At this point, the campaign for secularism has crossed a very objective line. While it once merely defended the right to peacefully operate, it now agitates for measures that impede other’s rights to peacefully operate.

What went wrong? The problem is that this secular campaign was never rooted in the principle that people have the right to conduct their affairs in peace as long as this conduct does not impede anyone else’s right to conduct their affairs in peace—the principle of liberty. Instead, it was rooted in a more simplistic principle: what is good for my secularism is what is right—the principle of self-interest. Period. Initially, liberty and self-interest overlapped, so the political campaign for secular rights was just, initially.

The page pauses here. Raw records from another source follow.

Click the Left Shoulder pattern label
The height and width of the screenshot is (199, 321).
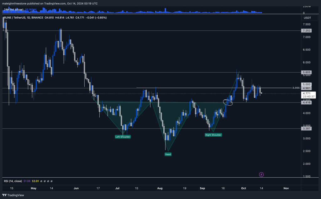pyautogui.click(x=122, y=137)
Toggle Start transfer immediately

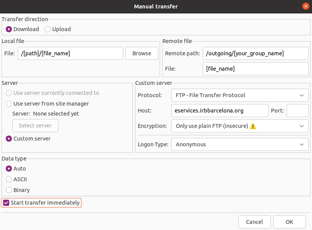click(6, 203)
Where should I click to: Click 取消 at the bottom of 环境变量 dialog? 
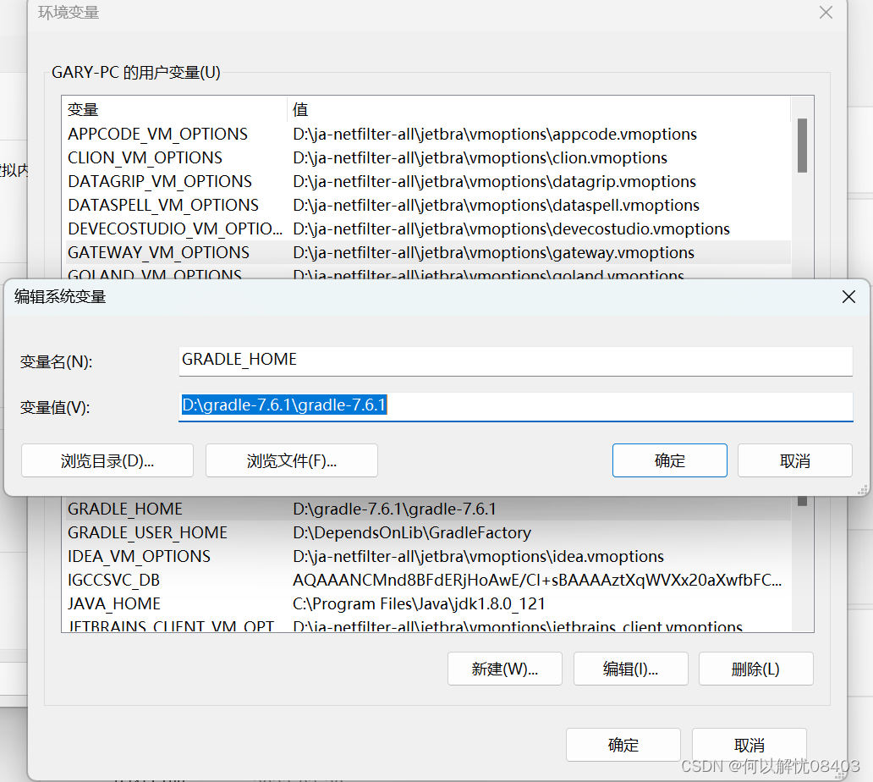(749, 745)
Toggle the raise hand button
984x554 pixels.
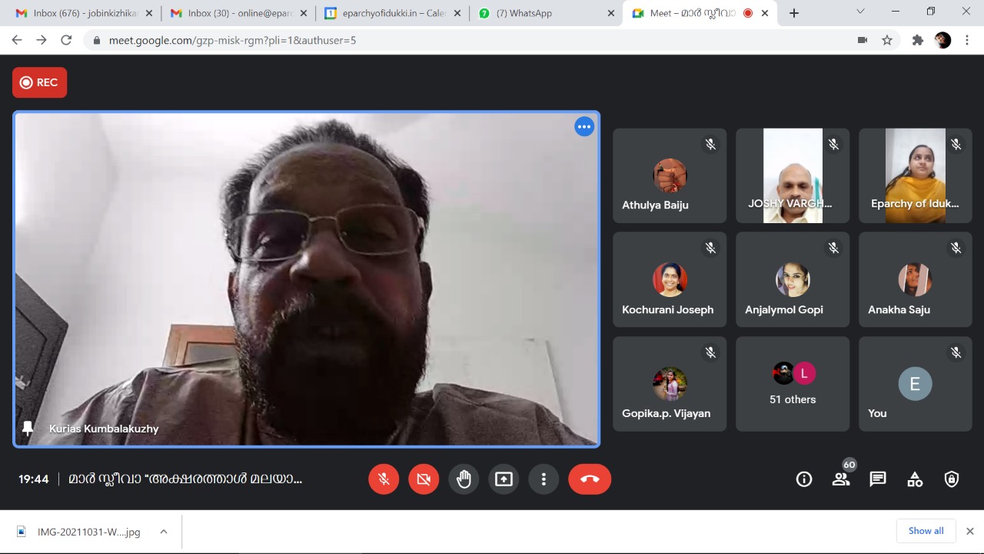(x=464, y=479)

But once liberty was attained, agitation for additional political measures beneficial to secular self-interest actually became evil.

But We’re The Good Guys

We have this nasty tendency to pick sides and to then cheerlead for that side, sometimes literally, to the death. Religious people are the good guys because they have truth on their side. The secular are the good guys because they have truth on their side. The Americans are the good guys because America is “exceptional”. A particular ethnic group is made up of good guys because they have been the oppressed underdogs for a long time.

Our enthusiasm for “our team” causes us to lose sight of any principle that might have initially justified our advocacy. The “goodness” of our team is a bygone conclusion—because we are good, anything that advances our interests is automatically good. And so, because we are the good guys, we reserve for ourselves “good guy” privileges, namely the privilege to use force on other people.

That is horseshit. The goodness or badness of an activist cause is continually a matter to judge. Good or evil is never inherent. A thing’s moral status is continually a matter of behavior, not what it is, where it came from, or what it represents. You might stand for something that is good, but once you resort to force to realize your vision, you become evil.

While I only present two examples here, if you consider any other political advocacy group, they virtually all continue to pursue political power even after they have attained their liberty. Liberty isn’t enough for them. They want to wield political force against others. And this force takes multiple forms. It may be as extreme as launching military force, or as seemingly mild as spending another’s tax dollars on something they do not approve of. It is evil oppression in either case.

I have friends from all over the political spectrum who urge me to sign up to support a particular niche political advocacy group. And honestly, many of these groups are operating mostly at the “good” stage, but they still show signs of crossing to the dark side. It is in their DNA to “go evil” because they were not founded on the principle of attaining liberty, but on the principle of self-interest.

Just Stop

Once a political activist movement achieves liberty, it needs to stop. It has achieved its goal. This doesn’t mean that a movement may not continue to peacefully educate, and persuade. It is simply to say that a movement seeking to lobby government has to stop once they have rescued themselves from forceful oppression—they have attained liberty.

A force for good cannot become the very thing that it abhors in its oppressors. Remember, your oppressor believes that he is the good guy as well.